Suriye odaklı ‘Ortadoğu pazarlığı’

30 Haziran 2012, Cenevre Konferansı'nın birincisi, Kofi Annan geçiş hükümeti kurulacağını açıklıyor, masada Rusya da var, Ruslar planı okeyliyor, muhalifler umutlu ama son bir şart koyuyor Rusya, 'Esad kalacak', salon bir anda buz kesiyor, sonuç fiyasko, savaşa devam.
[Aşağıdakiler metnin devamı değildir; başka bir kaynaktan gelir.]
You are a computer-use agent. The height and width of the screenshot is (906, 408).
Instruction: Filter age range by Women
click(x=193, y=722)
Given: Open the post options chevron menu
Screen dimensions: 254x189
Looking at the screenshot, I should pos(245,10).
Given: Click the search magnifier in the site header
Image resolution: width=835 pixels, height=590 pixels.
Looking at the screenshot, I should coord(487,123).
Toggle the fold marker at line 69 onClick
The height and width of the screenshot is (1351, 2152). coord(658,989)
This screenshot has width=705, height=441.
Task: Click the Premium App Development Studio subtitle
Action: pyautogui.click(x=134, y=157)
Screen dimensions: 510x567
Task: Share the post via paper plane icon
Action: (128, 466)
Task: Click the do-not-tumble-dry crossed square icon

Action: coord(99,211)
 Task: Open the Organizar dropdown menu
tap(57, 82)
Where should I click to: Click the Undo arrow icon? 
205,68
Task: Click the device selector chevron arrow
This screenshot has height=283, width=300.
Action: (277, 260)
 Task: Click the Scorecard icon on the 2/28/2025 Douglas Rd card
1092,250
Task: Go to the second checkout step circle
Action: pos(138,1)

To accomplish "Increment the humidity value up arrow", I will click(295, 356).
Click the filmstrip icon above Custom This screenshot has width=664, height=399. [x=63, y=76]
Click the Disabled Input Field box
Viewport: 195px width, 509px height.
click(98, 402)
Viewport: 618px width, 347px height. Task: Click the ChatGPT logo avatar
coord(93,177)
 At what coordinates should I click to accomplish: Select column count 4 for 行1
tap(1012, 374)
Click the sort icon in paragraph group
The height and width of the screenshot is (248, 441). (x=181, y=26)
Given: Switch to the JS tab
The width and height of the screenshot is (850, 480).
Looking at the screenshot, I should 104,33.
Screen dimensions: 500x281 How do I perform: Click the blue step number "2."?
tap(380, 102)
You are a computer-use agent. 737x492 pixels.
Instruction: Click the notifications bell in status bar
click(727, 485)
7 Eylül 2013, Rusya'da G20 Zirvesi, Ağustos'taki kimyasal saldırının ardından Amerika müdahale kararı almış, karar kesin, sadece detaylar tartışılıyor, acaba Fransa ile birlikte İngilizler de koalisyona katılsın mı katılmasın mı yoksa operasyonu Amerika tek başına mı yapsın? İşte bu ortamda Rusya'daki G20 Zirvesinde Obama-Putin görüşmesi yapılıyor, Putin şiddetle operasyona karşı çıkıyor.
Bir hafta sonrasında 14 Eylül'de ABD ile Rusya'nın Dışişleri Bakanları buluşuyor. Kerry, 'Esad kimyasalları denetime açarsa operasyonu iptal ederiz ama bunu asla yapmaz' diyor, Lavrov hemen atılıyor, 'bir deneyelim'.

Ve aynı gün Şam'dan yanıt geliyor, 'kimyasalları denetime açmaya hazırız'. Yine Rusya'nın dediği oluyor, operasyon iptal, savaşa devam.
Arap Baharı bir halk ayaklanmasıydı, kimsenin kontrolünde olmadan, spontane başladı. Sonra birileri direksiyona geçti, otobüslerini tam uçuruma yuvarlanmadan önce düzlüğe çıkarmayı başardı.
İspatı, Mısır'da. Halk devrimi nasıl askeri darbeye döndü, gördük.

İspatı, Suriye'de. 3 yıldır 200 bin kişi katledildi, kimse kılını kıpırdatmıyor.
Suriye'deki savaşın hala devam etmesinin nedeni, Rusya ile Batı'nın hakimiyet mücadelesi. Afganistan, Irak ve Kuzey Afrika'yı kaybettikten sonra Suriye, Rusya'nın son kalesi konumunda. Rusya kolay kolay teslim etmez Suriye'yi.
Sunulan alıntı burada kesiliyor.